The regulation of nuclear shape and deformability is a key factor in controlling diverse events from embryonic development to cancer cell metastasis, but the mechanisms governing this process are still unclear. Our recent study demonstrated an unexpected role for the F-actin bundling protein fascin in controlling nuclear plasticity through a direct interaction with Nesprin-2. Nesprin-2 is a component of the LINC complex that is known to couple the F-actin cytoskeleton to the nuclear envelope. We demonstrated that fascin, which is predominantly associated with peripheral F-actin rich filopodia, binds directly to Nesprin-2 at the nuclear envelope in a range of cell types. Depleting fascin or specifically blocking the fascin-Nesprin-2 complex leads to defects in nuclear polarization, movement and cell invasion. These studies reveal a novel role for an F-actin bundling protein in control of nuclear plasticity and underline the importance of defining nuclear-associated roles for F-actin binding proteins in future.

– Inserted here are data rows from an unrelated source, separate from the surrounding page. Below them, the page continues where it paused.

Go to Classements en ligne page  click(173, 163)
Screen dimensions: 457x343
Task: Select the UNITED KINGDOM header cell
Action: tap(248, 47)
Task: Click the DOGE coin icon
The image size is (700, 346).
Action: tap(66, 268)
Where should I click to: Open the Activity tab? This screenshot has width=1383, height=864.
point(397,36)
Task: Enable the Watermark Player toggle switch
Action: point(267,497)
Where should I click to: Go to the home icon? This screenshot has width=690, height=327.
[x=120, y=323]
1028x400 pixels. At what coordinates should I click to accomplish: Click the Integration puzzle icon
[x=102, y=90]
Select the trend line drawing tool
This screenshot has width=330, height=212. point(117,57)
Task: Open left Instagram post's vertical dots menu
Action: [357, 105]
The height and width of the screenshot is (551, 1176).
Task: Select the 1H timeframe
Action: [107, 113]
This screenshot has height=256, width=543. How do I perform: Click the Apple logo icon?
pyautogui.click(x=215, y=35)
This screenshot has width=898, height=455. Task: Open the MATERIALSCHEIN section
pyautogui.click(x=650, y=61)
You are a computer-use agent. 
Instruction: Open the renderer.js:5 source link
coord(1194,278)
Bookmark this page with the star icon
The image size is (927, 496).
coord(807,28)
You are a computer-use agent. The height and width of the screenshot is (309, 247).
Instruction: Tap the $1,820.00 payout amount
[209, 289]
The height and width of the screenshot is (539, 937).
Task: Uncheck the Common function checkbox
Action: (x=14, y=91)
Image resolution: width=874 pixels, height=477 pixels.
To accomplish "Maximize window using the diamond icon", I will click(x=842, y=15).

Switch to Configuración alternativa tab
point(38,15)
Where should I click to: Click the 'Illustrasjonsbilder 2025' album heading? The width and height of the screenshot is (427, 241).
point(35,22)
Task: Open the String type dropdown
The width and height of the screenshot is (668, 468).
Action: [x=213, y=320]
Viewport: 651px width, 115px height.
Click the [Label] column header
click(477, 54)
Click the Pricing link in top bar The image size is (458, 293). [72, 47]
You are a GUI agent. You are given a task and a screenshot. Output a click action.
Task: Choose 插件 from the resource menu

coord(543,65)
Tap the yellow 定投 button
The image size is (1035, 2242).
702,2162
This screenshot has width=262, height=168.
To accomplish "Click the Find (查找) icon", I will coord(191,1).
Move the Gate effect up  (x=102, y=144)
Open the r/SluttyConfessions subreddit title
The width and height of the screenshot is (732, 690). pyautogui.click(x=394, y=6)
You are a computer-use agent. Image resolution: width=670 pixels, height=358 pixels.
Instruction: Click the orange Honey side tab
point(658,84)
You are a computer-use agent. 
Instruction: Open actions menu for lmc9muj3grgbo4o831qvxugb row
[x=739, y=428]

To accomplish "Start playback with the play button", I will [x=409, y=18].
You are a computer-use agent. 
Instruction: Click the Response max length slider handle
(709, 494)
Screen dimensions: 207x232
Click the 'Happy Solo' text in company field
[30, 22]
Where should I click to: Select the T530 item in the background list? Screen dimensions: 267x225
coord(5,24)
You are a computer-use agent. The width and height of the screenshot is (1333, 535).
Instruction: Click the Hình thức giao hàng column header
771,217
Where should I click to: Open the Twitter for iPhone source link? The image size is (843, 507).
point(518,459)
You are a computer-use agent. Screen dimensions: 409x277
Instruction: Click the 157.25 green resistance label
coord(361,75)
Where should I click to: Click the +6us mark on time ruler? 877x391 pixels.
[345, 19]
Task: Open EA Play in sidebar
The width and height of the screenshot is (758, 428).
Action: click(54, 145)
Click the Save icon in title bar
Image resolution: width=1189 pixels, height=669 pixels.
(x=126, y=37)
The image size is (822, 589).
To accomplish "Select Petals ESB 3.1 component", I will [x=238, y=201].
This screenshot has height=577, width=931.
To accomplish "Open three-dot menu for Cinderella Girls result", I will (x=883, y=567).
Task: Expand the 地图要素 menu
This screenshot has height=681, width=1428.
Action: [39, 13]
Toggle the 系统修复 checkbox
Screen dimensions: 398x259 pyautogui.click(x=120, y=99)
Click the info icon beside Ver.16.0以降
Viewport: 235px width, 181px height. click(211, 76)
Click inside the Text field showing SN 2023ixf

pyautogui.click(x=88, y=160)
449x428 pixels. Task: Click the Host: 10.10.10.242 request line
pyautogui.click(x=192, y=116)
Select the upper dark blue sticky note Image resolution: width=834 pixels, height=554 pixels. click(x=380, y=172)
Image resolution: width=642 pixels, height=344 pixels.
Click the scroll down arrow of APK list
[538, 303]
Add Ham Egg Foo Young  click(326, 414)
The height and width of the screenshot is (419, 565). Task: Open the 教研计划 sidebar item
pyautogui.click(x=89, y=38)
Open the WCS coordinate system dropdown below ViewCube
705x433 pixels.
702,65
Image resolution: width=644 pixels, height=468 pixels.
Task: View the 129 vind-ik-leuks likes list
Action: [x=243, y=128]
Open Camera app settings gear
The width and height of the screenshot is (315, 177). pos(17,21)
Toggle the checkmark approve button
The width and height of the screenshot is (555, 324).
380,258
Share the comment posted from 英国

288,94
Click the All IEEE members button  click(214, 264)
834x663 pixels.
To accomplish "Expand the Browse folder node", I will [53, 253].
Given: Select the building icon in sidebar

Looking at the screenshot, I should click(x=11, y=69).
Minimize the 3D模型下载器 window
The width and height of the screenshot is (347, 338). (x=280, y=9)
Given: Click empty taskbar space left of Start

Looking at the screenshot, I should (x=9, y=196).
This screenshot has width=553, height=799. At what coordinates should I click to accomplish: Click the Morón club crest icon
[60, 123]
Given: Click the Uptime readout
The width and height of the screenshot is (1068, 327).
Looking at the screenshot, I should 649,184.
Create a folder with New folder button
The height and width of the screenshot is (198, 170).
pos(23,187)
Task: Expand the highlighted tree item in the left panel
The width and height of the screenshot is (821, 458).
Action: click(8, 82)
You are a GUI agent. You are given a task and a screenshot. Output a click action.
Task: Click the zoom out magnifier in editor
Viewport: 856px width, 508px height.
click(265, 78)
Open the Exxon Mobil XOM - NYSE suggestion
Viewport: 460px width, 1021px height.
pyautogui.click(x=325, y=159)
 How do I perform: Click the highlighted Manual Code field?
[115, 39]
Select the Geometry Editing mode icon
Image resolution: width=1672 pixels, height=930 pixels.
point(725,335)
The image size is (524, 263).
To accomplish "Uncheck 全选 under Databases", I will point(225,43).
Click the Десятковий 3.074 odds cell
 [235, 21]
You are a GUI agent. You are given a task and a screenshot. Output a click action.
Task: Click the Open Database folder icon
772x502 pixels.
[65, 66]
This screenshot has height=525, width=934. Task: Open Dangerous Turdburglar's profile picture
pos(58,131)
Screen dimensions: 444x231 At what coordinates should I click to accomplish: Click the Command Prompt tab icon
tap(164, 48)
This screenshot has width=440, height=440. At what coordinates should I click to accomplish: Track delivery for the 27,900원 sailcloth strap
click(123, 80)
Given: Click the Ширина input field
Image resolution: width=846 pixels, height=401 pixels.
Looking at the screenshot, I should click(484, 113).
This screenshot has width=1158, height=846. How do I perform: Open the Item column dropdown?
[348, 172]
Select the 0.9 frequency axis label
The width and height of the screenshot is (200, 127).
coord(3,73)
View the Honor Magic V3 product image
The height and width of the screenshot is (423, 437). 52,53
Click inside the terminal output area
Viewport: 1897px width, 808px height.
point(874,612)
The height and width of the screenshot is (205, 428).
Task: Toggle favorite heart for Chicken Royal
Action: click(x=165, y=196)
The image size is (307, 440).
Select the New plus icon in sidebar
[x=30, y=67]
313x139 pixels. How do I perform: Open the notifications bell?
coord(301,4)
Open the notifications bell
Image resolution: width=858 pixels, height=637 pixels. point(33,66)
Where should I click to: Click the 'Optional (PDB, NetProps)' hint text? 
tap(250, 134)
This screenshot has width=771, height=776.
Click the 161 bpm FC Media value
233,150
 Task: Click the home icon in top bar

Keywords: Fascin; Nesprin-2; actin; cell migration; nuclear deformation; nuclear movement.

Figure 1.

Fascin function at the cell periphery and NE/nucleus. (A) Migrating cells use finger-like protrusions called filopodia to explore the microenvironment. (B) Schematic view of a simplified filopodium where fascin, which is highly upregulated in tumor cells and cancer metastasis, is critical for F-actin bundling and filopodia stability. Fascin bundles F-actin by binding 2 adjacent filaments and thereby stabilizes filopodia. (C) Interaction of filopodia with the ECM can induce twisting and bending that exerts forces on actin filaments, potentially altering fascin phosphorylation status and thus F-actin bundling. (D) Forces and/or secreted factors can induce translocation of fascin to the nuclear periphery where it interacts with Nes2G, which is anchored at the outer NE via the KASH domain and interacts with SUN at the inner NE. Nes2G can directly interact with F-actin via its CH domain. Fascin stabilizes this interaction and thereby can efficiently regulate nuclear positioning and deformation during cell migration. Only the giant isoform of Nesprin-2 is shown in this simplified diagram. Fascin can also be shuttled into the nucleus and contributes to intra-nuclear actin filament bundling. CH, calponin homology; ECM, extracellular matrix; F-actin, filamentous actin; G-actin, globular actin; KASH, Klarsicht, ANC-1 and Syne homology; NE, nuclear envelope; Nes2G, Nesprin-2 Giant; P, phosphorylation; S39, Serine 39; SUN, Sad1p, UNC-84.